La legge stabiliva il principio della semplificazione amministrativa anche contro l’aggravamento del procedimento:
art.1, comma 2. “La pubblica amministrazione non può aggravare il procedimento se non per straordinarie e motivate esigenze imposte dallo svolgimento dell’istruttoria. 2-bis. I rapporti tra il cittadino e la pubblica amministrazione sono improntati ai principi della collaborazione e della buona fede.”
In questi 35 anni la semplificazione amministrativa è rimasta al palo: le 30 mila pubbliche amministrazioni hanno semplificato molto poco le attività. I criteri stabiliti all’art. 1 non fanno parte di una cultura amministrativa ed organizzativa pubblica (in particolare i criteri di economicità e di efficacia).
La digitalizzazione in questi anni (ed anche con il progetto PNRR) non è stata sviluppata nella linea di contribuire alla semplificazione amministrativa: siamo pieni di adempimenti amministrativi; di dati, di documenti e modulistica ridondanti, di lunghe fasi delle attività amministrative; non c’è una integrazione fra dati, processi, documenti e servizi ai cittadini. La formazione, la gestione, la conservazione dei documenti amministrativi non è ancora nativamente digitale: si opera in digitale ma con una cultura dell’analogico.
Ci auguriamo che nella fase finale del PNRR si dia corso ad un processo di semplificazione reale ed efficace e che la digitalizzazione supporti realmente questo processo. Ci auguriamo che il regolamento UE 2024/1186 (eIDAS) sia applicato per semplificare i rapporti tra stato e cittadini.
I disservizi amministrativi costano al contribuente 80 miliardi di euro/anno (costo aggiuntivo al costo ordinario delle burocrazie) come rilevato in un ultimo report della CGIA di Mestre (2024):
“Nell’offerta dei servizi pubblici digitali, la nostra Pubblica Amministrazione (PA) è tra le peggiori d’Europa; conseguentemente i tempi medi per il rilascio dei permessi e delle autorizzazioni sono tra i più elevati.
Insomma, carte, timbri, moduli da compilare e attese agli sportelli sono vissuti da tanti imprenditori come dei veri e propri incubi. Per tanti cittadini, invece, quando ci si deve interfacciare con la macchina pubblica spesso si scivola in un profondo stato di angoscia.
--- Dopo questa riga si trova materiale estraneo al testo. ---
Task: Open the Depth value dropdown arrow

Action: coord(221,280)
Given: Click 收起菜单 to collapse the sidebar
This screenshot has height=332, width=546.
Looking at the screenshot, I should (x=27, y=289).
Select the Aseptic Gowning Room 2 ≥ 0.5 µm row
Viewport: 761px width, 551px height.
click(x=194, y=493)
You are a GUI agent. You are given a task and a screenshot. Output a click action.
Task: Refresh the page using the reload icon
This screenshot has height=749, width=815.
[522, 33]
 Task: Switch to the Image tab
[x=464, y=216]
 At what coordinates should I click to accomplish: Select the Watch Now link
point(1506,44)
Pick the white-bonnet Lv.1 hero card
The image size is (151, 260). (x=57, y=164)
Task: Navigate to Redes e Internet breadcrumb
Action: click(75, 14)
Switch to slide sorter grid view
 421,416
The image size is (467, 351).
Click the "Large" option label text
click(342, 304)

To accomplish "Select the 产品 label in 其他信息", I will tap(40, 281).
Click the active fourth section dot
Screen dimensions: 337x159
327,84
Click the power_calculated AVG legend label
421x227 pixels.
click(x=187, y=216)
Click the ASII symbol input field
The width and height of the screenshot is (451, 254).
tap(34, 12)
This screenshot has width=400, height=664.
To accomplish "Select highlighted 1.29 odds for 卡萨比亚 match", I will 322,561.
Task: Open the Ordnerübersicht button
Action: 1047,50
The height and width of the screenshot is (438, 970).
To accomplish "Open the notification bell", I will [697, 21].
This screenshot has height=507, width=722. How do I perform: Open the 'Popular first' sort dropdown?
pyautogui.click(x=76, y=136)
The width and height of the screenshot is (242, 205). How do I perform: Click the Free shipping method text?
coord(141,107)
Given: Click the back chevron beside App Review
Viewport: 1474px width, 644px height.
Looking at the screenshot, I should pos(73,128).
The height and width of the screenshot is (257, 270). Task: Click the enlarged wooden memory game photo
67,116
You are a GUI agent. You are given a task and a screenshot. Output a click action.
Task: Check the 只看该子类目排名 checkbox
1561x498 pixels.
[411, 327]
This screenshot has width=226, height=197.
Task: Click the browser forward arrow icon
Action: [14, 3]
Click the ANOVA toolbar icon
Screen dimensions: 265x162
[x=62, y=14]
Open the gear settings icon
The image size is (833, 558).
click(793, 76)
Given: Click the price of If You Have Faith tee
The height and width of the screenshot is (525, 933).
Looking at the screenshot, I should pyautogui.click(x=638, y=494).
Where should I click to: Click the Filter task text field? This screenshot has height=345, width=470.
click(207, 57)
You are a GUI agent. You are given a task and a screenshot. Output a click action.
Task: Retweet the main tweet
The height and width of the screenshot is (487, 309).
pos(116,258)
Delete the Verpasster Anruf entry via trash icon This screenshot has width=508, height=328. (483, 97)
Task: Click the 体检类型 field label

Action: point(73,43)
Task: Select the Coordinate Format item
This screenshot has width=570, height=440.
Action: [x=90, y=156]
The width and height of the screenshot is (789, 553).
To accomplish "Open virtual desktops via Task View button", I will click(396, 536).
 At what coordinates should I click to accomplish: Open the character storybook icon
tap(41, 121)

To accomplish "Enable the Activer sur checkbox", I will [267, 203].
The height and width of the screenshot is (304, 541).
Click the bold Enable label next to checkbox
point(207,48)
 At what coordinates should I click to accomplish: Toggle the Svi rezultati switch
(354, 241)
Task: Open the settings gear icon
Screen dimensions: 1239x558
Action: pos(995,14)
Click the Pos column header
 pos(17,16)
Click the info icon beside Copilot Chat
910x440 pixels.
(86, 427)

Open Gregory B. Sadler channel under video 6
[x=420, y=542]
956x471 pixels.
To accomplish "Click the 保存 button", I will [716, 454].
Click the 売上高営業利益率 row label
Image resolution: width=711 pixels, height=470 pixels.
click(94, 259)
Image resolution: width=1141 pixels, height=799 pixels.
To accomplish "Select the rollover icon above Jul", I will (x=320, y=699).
Non solo, con un miglioramento della qualità dei servizi pubblici che avanza a passo di lumaca, la cattiva abitudine della nostra PA di richiedere, in particolare alle imprese, dati e documenti che le amministrazioni già possiedono è diventata una prassi consolidata. A segnalarlo è l’Ufficio studi della CGIA.
Questi disservizi, purtroppo, hanno una ricaduta economica spaventosamente elevata. Elaborando alcuni dati pubblicati dall’OCSE, per le nostre Pmi il costo annuo ascrivibile all’espletamento delle procedure amministrative è di 80 miliardi di euro. Praticamente una tassa nascosta da far tremare i polsi. La complessità nell’adempiere alle procedure imposte dalla nostra PA è un problema che in Italia è sentito da ben 73 imprenditori su 100. Tra i 20 paesi dell’Area dell’Euro solo in Slovacchia (78), in Grecia (80) e in Francia (84) la percentuale degli intervistati che ha denunciato questo problema è superiore al tasso riferito al nostro Paese. La media dell’Eurozona è pari a 57 (vedi Graf. 1).”